* Your assignment
Write out the records in full, exactly as given, but without the images.

--------------------------------------------------

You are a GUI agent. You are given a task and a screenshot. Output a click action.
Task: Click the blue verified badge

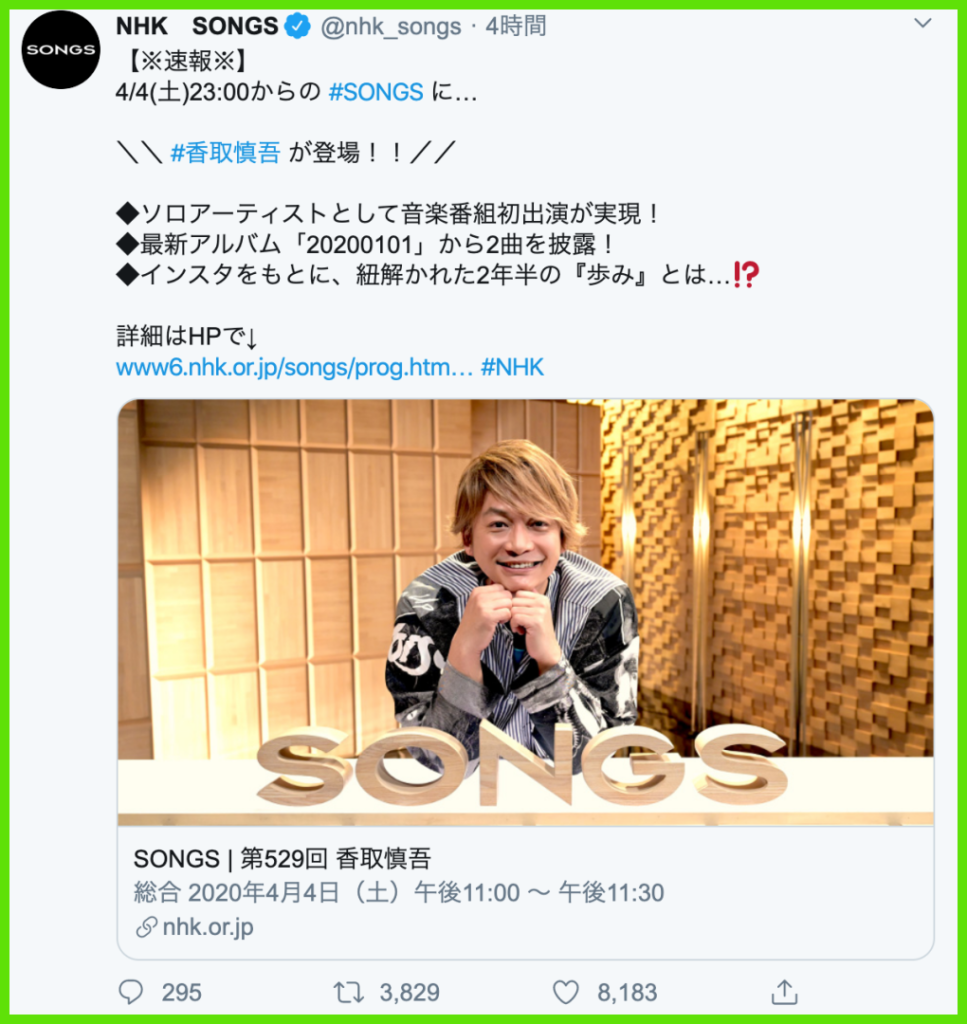pos(298,27)
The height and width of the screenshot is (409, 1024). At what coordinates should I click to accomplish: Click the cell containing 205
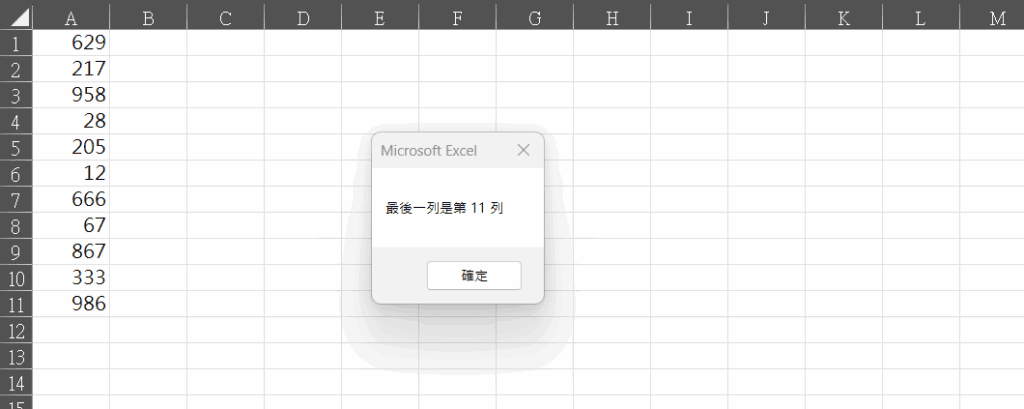click(x=71, y=147)
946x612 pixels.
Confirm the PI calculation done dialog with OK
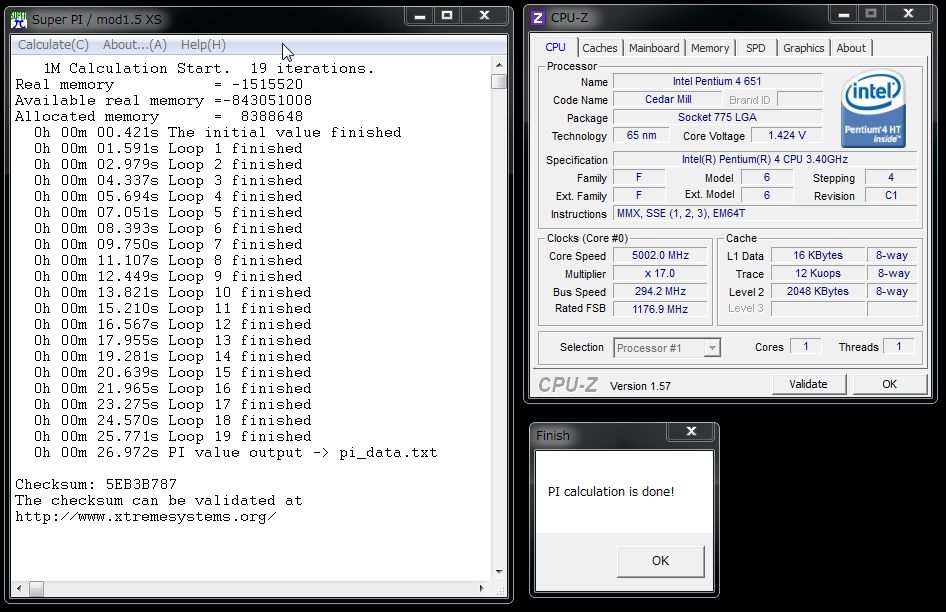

--------------------------------------------------

* Answer section
You are a GUI agent. You are given a task and a screenshot. Output a click action.
Task: Click the blue verified badge

pos(298,27)
The height and width of the screenshot is (409, 1024). At what coordinates should I click to accomplish: Click the cell containing 205
click(x=71, y=147)
946x612 pixels.
Confirm the PI calculation done dialog with OK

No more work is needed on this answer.